11.30.2018

In My Feelings

I’m going through a rather intense transformation right now. It’s that kind of transformation where you pull all your insides out and search for the cancerous bits to cut away. I don’t remember the last time I’ve examined myself this closely, this ruthlessly. 

There's been many tears in the last month and they've been all good tears. I realize I'm putting the work in towards bettering myself, and that's a real painful process. Our society offers so many ways to numb ourselves, it's unreal. We, in turn, become unreal: some sort of doped up, Netflix addicted, feeling-avoidant cyborg who pretends to have it all together but is really falling apart inside. Good thing they have a pill for everything, right? 

When going through pain I've been learning (finally) to not avoid it, but to really feel it. Let it burn with the fire of 1,000 suns until it's shooting out of your fingertips. Let anxiety and sadness take their hold on you because, goddammit, you're human and this is what's it all about! Instead of ordering myself to (wo)man up, I've been paying homage to these feelings and figuring out what's caused them, and why I feel that way. I need less validation from situations/people that have hurt me; instead, I just need validation from myself to feel the feels. 

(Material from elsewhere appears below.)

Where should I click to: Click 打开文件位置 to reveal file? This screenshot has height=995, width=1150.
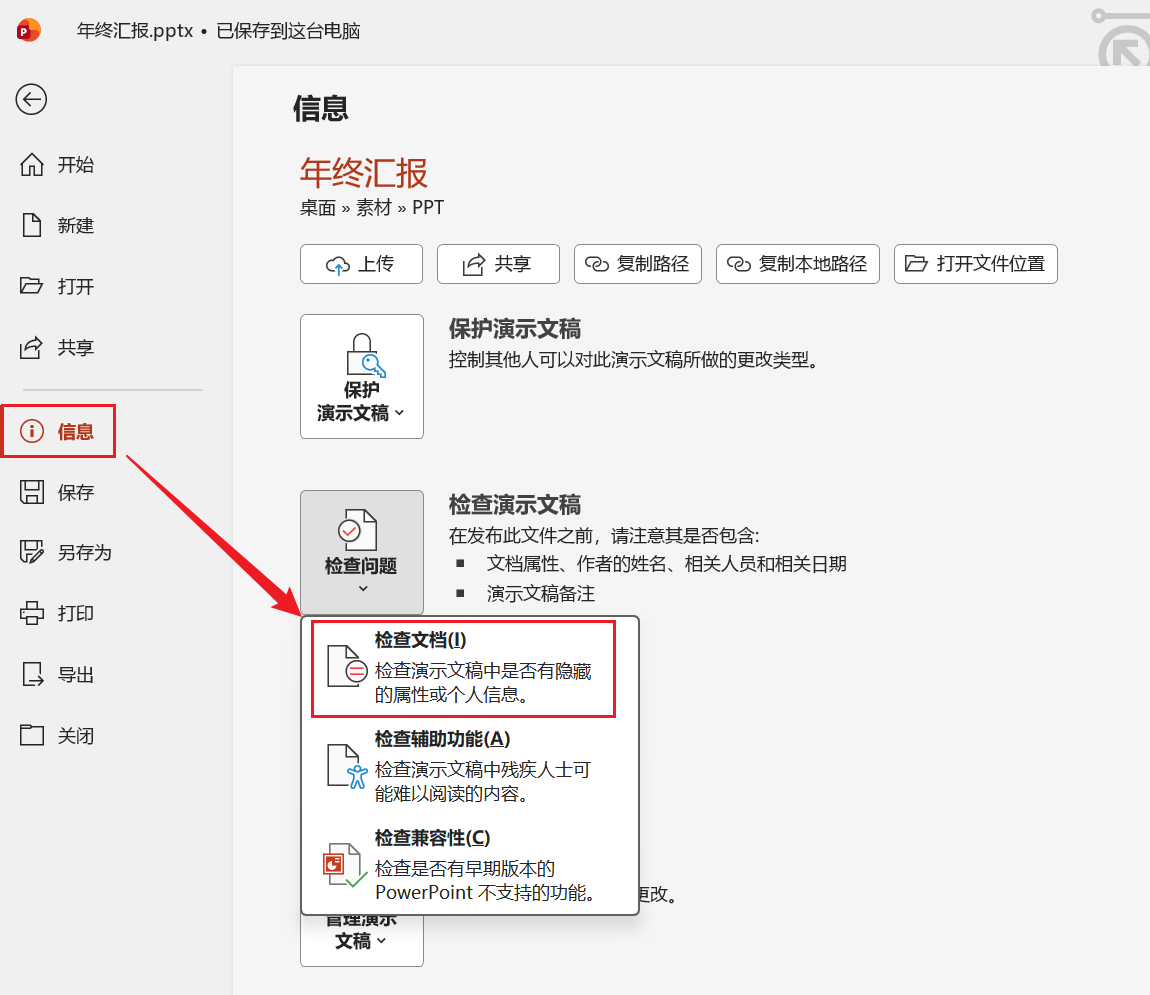coord(975,264)
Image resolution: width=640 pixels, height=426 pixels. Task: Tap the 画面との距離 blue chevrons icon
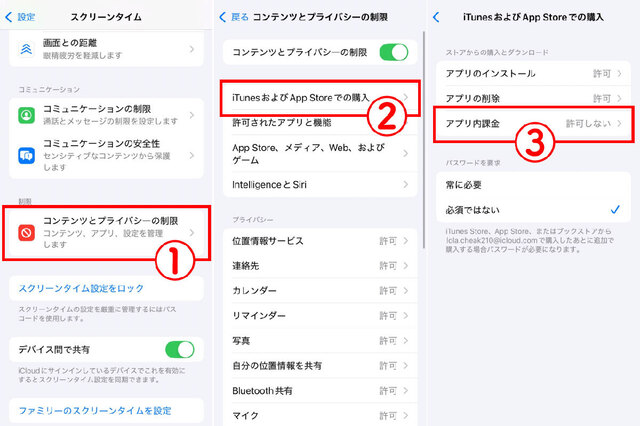click(27, 49)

YOU'RE ALLOWED TO FEEL AND YOUR FEELINGS ARE VALID. << put on repeat >>

Okay, so it's not like I'm some guru who is so enlightened and never turns to red, red wine when emotional. But I think it's about not turning to red, red wine all the time. To leave some days for being brutally honest with yourself. I'm learning to do more of that, and I'm liking the woman I'm seeing emerge from it. I'm really, really liking her. 

11.14.2018

Writing Makes It So I Don't Lose Myself

This morning I didn't allow myself to hop straight onto instagram. They make that little app as addictive as can be, goddammit, and sometimes I default to looking at it first thing. *

Instead, I let my mind do its own wandering. I immediately had a flashback to when I was 19.

I was enrolled in Creative Writing 101, the kind of class that makes you write cringe worthy poems and short stories (all of mine were TERRIBLE). However, one assignment stood out from the rest: create a blog and write every damn day to get some good practice in.

That's how this blog came to fruition. It was the first time I made myself write every day, and I fucking loved it. I'd wake up in my sorority house, and after grabbing coffee downstairs, I'd survey my surroundings to see that no one else was awake (hard to come by in a house of 22)--it was time to write. My fingers were BRIMMING with thoughts and stories I had to let out. There were days I would publish 2 or 3 posts because I couldn't contain myself!

Today, remembering 19-year-old Ashley furiously typing away on her desktop computer first thing in the morning put a MAJOR smile on my face. It reminded me of the natural creative flow that still resides in me, that still resides in all of us.

The question I pose to you and to myself is: how are you blocking that flow? What would you do first thing in the morning if nothing was distracting you? If you didn't have obligations and busy lives to fill up your day, so much so that you feel suffocated and thus retreat to easy outlets like instagram and podcasts? Yes, there is a place for both, but are you also leaving a place for yourself?

Writing makes it so I don't lose myself. I remembered that today.




*This is not the first time I've brought up instagram, and as you can see, I have a complicated relationship with that app. I'm aware of the addiction, and the way it both inspires me/cages me. I'm trying to make a place for my own thoughts again, without the sneaky advertising that social media apps implant in us, which is so very dangerous.